### SELECTION

A renewable energy firm yesterday dismissed as “complete and absolute rubbish” assertions that there is not enough wind speed on New Providence to make this energy form economically feasible for the island, adding that it was “about 50 per cent cheaper” to install than solar panels at the residential level.

Thomas Schneider, chairman of the Bahamas Renewable Energy Corporation (BREC), said in a letter (see Page 3B) to Tribune Business: “Wind Power can and does work in the Bahamas, including in Nassau.

“In fact, wind speeds on New Providence, Nassau, are on average 6.8 m/s (or 15.2 miles per hour) at 150 feet hub height – excluding hurricane data – making it a Class III wind regime similar to most of North America. New Class III wind turbines can easily generate power at low wind speeds with great return on investment.

“Residential scale wind power also generates more electricity with less use of real estate than solar panels, and is also cheaper to install – about 50 per cent less than the cost of solar panels.

“One small residential wind turbine can generate up to 300 kilowatts of nameplate capacity, equivalent to 1,000 solar panels.”

### REQUESTS
1. According to the wind power article, what is the average wind speed on New Providence at 150 feet hub height?
2. List every place name that appears in the wind power article.
3. Quote the wind power article starting with "A renewable energy" and going on through "return on investment.".
The lines after the wind power article are separate material.

### COLLECTED DATA
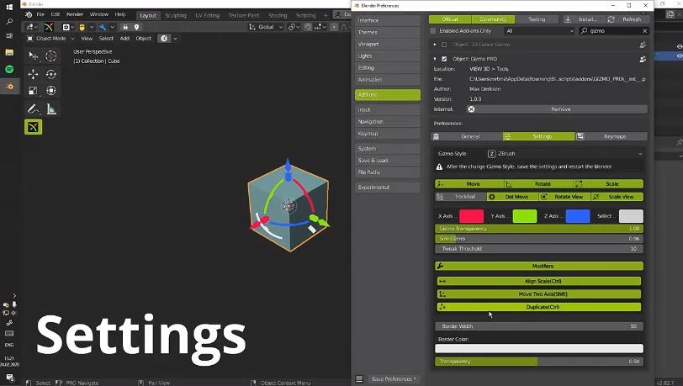The height and width of the screenshot is (386, 683).
Task: Switch to the Keymaps preferences tab
Action: click(612, 136)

### EXERCISE SOLUTIONS
1. It averages 6.8 m/s, or 15.2 miles per hour, excluding hurricane data.

2. New Providence, the Bahamas, Nassau, North America

3.
A renewable energy firm yesterday dismissed as “complete and absolute rubbish” assertions that there is not enough wind speed on New Providence to make this energy form economically feasible for the island, adding that it was “about 50 per cent cheaper” to install than solar panels at the residential level.

Thomas Schneider, chairman of the Bahamas Renewable Energy Corporation (BREC), said in a letter (see Page 3B) to Tribune Business: “Wind Power can and does work in the Bahamas, including in Nassau.

“In fact, wind speeds on New Providence, Nassau, are on average 6.8 m/s (or 15.2 miles per hour) at 150 feet hub height – excluding hurricane data – making it a Class III wind regime similar to most of North America. New Class III wind turbines can easily generate power at low wind speeds with great return on investment.